Dans ce contexte, il est plus particulièrement reproché à K______ d'avoir frauduleusement modifié la devise de négoce des bons argentins dans le système informatique, après avoir reçu les explications et vu les démonstrations de H______. La part du butin lui revenant s'était montée à environ USD 16'000'000.-. Il est aussi soupçonné d'avoir ensuite entravé la découverte de l'origine criminelle des fonds, notamment en les faisant transiter par différents comptes bancaires, dont ceux de la société genevoise de sa mère, S______ SA en liquidation.

Dans ce dernier cadre, il est reproché à F______ d'avoir remis à plusieurs banques des contrats – conclus entre S______ SA et J______ – qu'elle savait être des faux, dans le but de convaincre lesdits établissements de la licéité des fonds et pouvoir ainsi se procurer un avantage illicite. En outre, elle est soupçonnée d'avoir non seulement réceptionné USD 35'400'000.- sur les comptes de sa société S______ SA, provenant des escroqueries susmentionnées, mais aussi de les avoir transférés à de nombreuses sociétés, sans cause juridique valable, entravant ainsi l'identification de l'origine des fonds, qu'elle savait criminelle, et leur confiscation.

h. Par suite des oppositions formées par les trois prévenus, le Ministère public a, le 11 juin 2024, maintenu les ordonnances pénales susmentionnées et renvoyé les intéressés en jugement devant le Tribunal de police.

i. Le 15 novembre 2024, F______ a saisi le Tribunal de police d'une requête en interdiction de postuler contre Me C______, au motif que Me Q______ avait rejoint, le 1er juillet 2024, l'étude D______ SA, dans laquelle pratiquait le précité.

Elle a produit un extrait du profil de Me Q______ sur le site de l'étude D______ SA, ainsi que copie du relevé d'heures, dont il ressort qu'il avait fourni une activité de 28 h. 45 dans le dossier de F______, du 1er juin 2013 au 9 septembre 2014. Il avait, en particulier, assisté la cliente lors de deux audiences devant le Ministère public, les 4 juillet 2013 [PP 25307, classeur IG 12] et 6 septembre 2013 [PP 25'529, classeur IG 12]. Le relevé de son activité fait en outre état de conférences et entretiens téléphoniques avec la cliente – notamment avant les audiences précitées –, de projets de lettres au Ministère public et de l'analyse d'un recours.

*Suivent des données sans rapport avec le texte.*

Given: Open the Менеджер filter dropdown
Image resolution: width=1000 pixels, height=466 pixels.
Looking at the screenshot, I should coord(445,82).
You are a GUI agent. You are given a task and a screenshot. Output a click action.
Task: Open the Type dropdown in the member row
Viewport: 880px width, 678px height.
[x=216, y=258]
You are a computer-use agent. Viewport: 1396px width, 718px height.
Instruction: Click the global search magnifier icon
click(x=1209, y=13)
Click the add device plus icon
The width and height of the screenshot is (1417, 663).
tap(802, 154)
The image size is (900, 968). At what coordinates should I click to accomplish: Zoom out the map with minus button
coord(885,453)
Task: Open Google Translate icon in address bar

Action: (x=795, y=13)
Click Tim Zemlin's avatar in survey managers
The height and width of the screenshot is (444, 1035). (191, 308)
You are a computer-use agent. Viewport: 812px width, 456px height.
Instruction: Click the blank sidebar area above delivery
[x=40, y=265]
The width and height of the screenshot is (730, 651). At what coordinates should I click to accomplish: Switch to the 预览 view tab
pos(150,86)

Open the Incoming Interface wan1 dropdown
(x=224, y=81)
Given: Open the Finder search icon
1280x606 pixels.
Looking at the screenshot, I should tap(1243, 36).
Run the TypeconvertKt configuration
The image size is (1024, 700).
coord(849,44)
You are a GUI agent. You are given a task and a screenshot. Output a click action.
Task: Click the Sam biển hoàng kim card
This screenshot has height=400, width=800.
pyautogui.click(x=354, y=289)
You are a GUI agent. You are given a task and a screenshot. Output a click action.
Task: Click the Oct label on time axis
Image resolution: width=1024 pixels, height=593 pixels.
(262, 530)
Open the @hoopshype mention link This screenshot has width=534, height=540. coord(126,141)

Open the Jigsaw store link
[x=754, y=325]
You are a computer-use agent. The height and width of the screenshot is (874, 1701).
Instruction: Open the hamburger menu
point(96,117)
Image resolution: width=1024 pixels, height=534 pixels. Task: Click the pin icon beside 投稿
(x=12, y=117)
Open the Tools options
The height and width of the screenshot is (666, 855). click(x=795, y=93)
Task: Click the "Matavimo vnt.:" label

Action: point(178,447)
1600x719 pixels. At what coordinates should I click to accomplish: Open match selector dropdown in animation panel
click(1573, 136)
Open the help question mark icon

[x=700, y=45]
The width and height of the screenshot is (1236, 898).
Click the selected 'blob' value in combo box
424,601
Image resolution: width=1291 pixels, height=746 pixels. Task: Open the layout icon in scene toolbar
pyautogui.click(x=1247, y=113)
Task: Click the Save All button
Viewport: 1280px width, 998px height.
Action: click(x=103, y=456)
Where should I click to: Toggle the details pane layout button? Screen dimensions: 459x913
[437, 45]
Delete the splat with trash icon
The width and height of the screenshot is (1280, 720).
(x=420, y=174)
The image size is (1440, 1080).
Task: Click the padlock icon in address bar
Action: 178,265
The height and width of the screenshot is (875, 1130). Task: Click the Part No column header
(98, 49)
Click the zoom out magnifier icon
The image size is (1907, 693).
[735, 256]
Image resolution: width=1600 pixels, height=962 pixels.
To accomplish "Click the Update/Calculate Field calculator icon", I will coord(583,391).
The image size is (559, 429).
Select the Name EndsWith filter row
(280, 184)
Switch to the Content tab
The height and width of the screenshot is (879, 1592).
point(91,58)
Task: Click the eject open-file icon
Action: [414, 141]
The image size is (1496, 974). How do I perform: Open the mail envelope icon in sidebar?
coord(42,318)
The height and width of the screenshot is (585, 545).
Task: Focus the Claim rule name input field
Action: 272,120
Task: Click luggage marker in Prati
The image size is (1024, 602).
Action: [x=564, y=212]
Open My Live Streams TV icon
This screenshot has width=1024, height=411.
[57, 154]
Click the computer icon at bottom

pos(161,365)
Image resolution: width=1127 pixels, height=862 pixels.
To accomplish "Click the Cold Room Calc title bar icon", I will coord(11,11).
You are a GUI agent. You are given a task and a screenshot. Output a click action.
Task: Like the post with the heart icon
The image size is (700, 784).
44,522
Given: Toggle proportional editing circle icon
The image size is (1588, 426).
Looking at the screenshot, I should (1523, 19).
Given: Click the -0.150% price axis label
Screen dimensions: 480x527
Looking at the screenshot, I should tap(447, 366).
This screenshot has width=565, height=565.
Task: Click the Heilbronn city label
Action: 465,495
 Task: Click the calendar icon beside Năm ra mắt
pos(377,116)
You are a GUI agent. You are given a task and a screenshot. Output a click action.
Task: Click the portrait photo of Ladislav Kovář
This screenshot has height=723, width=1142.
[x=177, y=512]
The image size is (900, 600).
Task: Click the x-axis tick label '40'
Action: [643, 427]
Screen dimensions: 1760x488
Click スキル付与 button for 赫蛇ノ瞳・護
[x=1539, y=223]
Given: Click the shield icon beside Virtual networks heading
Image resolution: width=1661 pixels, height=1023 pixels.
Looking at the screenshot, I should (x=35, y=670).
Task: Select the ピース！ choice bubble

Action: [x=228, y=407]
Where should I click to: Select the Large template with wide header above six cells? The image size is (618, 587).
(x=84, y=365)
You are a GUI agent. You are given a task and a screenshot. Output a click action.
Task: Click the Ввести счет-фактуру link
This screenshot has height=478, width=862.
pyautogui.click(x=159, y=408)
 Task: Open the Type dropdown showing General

j. Par lettre du 29 novembre 2024, Me C______ s'est opposé à cette requête, expliquant que Me Q______ n'était intervenu que de manière très marginale et sporadique dans ce dossier – ce dont une comparaison des heures effectuées par le précité au regard des heures de l'ensemble des associés, collaborateurs et stagiaires ayant travaillé à ce dossier permettrait de se convaincre –, que sa dernière intervention remontait à plus de dix ans, qu'il n'avait pas pris de décision stratégique ni ne conservait de souvenir du dossier. La conduite d'un procès équitable pour F______ n'était ainsi pas menacée. Il ne voyait en outre pas "en quoi les motifs invoqués à l'appui d'une interdiction de continuer à postuler à l'encontre de [F______] devraient automatiquement s'étendre et s'appliquer aux autres prévenus".

Il a produit une déclaration de Me Q______, du 28 novembre 2024, à teneur de laquelle ce dernier expose être inscrit au registre cantonal vaudois des avocats, au sein de l'étude D______ SA. Il avait, précédemment, été le collaborateur de Me L______ du 1er avril 2013 au 1er mai 2016, date à partir de laquelle il avait été actif au sein du cabinet de Lausanne, jusqu'au 30 juin 2024. Au-delà du nom de F______, il n'avait aucun souvenir des éléments factuels, juridiques ou stratégiques du dossier, ni de l'implication qu'il aurait eue alors. À son meilleur souvenir, sa participation avait essentiellement consisté à suppléer l'absence du collaborateur principal et de Me L______, pour une courte période. Il n'avait pas le souvenir d'avoir apporté un concours substantiel à ce dossier. Il confirmait n'avoir aucune intention de contribuer au mandat de Me C______.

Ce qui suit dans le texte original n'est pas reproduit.